SİVİL TOPLUM KOALİSYONU VAR


'Yuvarlak Masa' ise, raporda şöyle tarif ediliyor: "ABD dış politikasının ve askeri organizasyonlarını İsrail lehine etkileyerek İsrail'in yapamadığı operasyonların ABD tarafından yapılmasını ve finanse edilmesini sağlayan sivil toplum koalisyonudur. Bütün dünyada İsrail ve Yahudiler kadar medyayı etkin kullanan bir ülke yoktur. Wall Street Journal, Chihago Sun Times, Washington Times, New York Times gibi gazeteler, Commentary the new republic ve Weekly Standart gibi dergiler, CNN, NBC gibi bir çok televizyon kanalı tamamen İsrail lehine yayın yapmaktadırlar. Dolayısıyla ABD'deki faaliyetleri kendi lehlerine olan her türlü işi ve işlemleri yaptırmakta zorluk çekmemektedirler."



MEZAR KADAR KETUM OLMALIYIZ


Raporda sıkça Türkiye Hür ve Kabul Edilmiş Masonlar Büyük Locası'nın 1966 yılından itibaren ortalama üç ila beş aylık periyotlarla yayınlanan Araştırma ve Yayın Organı, Mimar Sinan Dergisi'nden alıntılar yer alıyor. Bu alıntılardan ilki 7. sayı sayfa 14'teki şu ifadeler: "Bize verilen sırları kalbimizin en derin köşesinde saklamalıyız. Bir ölü kadar sessiz, bir mezar kadar ketum olmalıyız."



Dergide Kur'an ayeti var


Mimar Sinan Dergisi yayın hayatına 1966 yılında başlamış. Derginin ilk sayısının giriş sayfasında ise dikkat çekici bir detay var; Kur'an- Kerim'den bir ayetin meali. Kur'an-ı Kerim'den olduğu belirtilen cümle şu şekilde: “Gevşeklik göstermeyin, Endişe etmeyin, İnanıyorsanız mutlaka yenersiniz.” Rapor Masonlarla ilgili şu ifadelerle devam ediyor: “Masonların kendilerine sorulduğunda 'Masonluğun bir hayır yardımlaşma kurulu olduğunu ifade ederler.' İlk Masonluk Türkiye'de Türk Yükseltme Cemiyeti adı altında kurulmuştur. Masonlar basına ve toplantılarına ilişkin tüm açıklamalarında örgütün hayırsever olduğu, yardımsever olduğu ve iyi niyetlerinden bahsederler. Böyle olunca Masonluğun bir hayır kurumu olduğuna inanmak sıradan insanlar için kolaydır. Masonları incelemeye başladığında durumun hiç de anlatılan gibi olmadığı açık ortadadır.”
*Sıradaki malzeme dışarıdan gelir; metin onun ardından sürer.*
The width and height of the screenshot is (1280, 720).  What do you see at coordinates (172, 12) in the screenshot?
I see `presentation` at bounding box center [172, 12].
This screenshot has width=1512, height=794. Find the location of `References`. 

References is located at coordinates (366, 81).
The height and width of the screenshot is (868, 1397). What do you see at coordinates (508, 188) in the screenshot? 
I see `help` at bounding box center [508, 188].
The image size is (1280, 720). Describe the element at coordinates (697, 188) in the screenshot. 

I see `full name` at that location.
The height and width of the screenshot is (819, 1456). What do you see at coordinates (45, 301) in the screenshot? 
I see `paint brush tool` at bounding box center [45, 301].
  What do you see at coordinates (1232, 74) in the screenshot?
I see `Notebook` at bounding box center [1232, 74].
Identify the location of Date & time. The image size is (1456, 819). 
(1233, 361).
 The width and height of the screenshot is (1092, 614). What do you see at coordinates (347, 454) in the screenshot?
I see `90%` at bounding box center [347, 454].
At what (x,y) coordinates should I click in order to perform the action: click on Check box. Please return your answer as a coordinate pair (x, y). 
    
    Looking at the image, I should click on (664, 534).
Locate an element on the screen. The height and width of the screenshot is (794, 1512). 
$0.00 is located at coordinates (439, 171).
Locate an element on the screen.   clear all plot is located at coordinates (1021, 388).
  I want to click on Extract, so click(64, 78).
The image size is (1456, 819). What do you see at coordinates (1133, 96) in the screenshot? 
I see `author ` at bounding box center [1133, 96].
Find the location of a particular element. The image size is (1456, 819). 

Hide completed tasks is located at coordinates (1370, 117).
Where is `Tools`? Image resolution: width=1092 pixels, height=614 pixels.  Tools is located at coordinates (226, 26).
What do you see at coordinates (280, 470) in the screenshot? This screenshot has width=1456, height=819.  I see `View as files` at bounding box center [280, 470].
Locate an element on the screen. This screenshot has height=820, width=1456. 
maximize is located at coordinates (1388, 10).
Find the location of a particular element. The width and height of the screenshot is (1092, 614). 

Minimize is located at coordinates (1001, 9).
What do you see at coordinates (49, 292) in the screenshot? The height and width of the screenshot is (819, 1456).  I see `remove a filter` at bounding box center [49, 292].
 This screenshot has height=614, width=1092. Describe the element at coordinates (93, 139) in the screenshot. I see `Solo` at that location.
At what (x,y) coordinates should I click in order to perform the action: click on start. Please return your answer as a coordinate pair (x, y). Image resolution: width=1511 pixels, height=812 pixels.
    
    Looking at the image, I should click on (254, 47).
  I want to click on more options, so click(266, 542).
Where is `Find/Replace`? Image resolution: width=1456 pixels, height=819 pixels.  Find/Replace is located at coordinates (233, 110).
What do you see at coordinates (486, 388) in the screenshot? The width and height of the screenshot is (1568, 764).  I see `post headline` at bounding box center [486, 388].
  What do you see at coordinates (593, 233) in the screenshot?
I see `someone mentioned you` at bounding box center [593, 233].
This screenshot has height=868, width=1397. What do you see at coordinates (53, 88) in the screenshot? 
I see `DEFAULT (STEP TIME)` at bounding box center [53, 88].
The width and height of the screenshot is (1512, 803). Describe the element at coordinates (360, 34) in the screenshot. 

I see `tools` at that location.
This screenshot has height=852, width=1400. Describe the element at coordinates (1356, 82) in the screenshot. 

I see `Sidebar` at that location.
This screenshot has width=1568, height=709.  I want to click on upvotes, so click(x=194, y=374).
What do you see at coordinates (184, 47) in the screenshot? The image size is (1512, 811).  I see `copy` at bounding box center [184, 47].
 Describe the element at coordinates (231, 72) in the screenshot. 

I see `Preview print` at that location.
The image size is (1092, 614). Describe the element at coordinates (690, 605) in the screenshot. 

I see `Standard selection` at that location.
Moon tarikatıyla da bağlantılı




İstihbarat raporlarına yansıyan ve çok dikkat çeken bir diğer ayrıntı ise FETÖ'nün Moon Tarikatı ile de bağlantılı olması. CIA tarafından Dünya Anti Komünist Ligi'ni örgütlemek için kullanılan Moon Tarikatı'nın lideri Sun Myung Moon, 1951'den itibaren Güney Kore nüfusunun yüzde 40'ının, Budistlikten vazgeçip Hıristiyan olmasını sağladı. Raporda iki örgütün arasındaki bağlantı şöyle anlatılıyor: “Bu locaların bir kısmı hayır işlerinde kendilerini ifade etmesine rağmen esas gayretleri yurt dışına bağlantılı oldukları istihbarat çalışmalarına yardımcı olmak, devletin en üst kademelerine kendi üyelerini yerleştirerek güç ve ekonomik kazanç sağlamak amacını gütmektedir. Yurt dışı bağlantılarında localara para transfer edildiği ve loca üyelerinin her iş kolunda örgütlendiği, esas gayelerinin üstünü örtmek için hayır kurumları açtıkları istihbaratça tespit edilmiştir. Bu büyük örgütlenmenin içerisinde Fethullah Gülen cemaati asıl yer tutar. Bu örgütün localarla yakın teması bilinmektedir. Amerikan gizli servisine ajan yetiştiren Moon Tarikatı ile Fethullah Gülen cemaatinin ilişkileri gelişmiş ve Moon tarikatının her toplantısına cemaat mensupları yoğun bir şekilde katılım sağlamışlardır.”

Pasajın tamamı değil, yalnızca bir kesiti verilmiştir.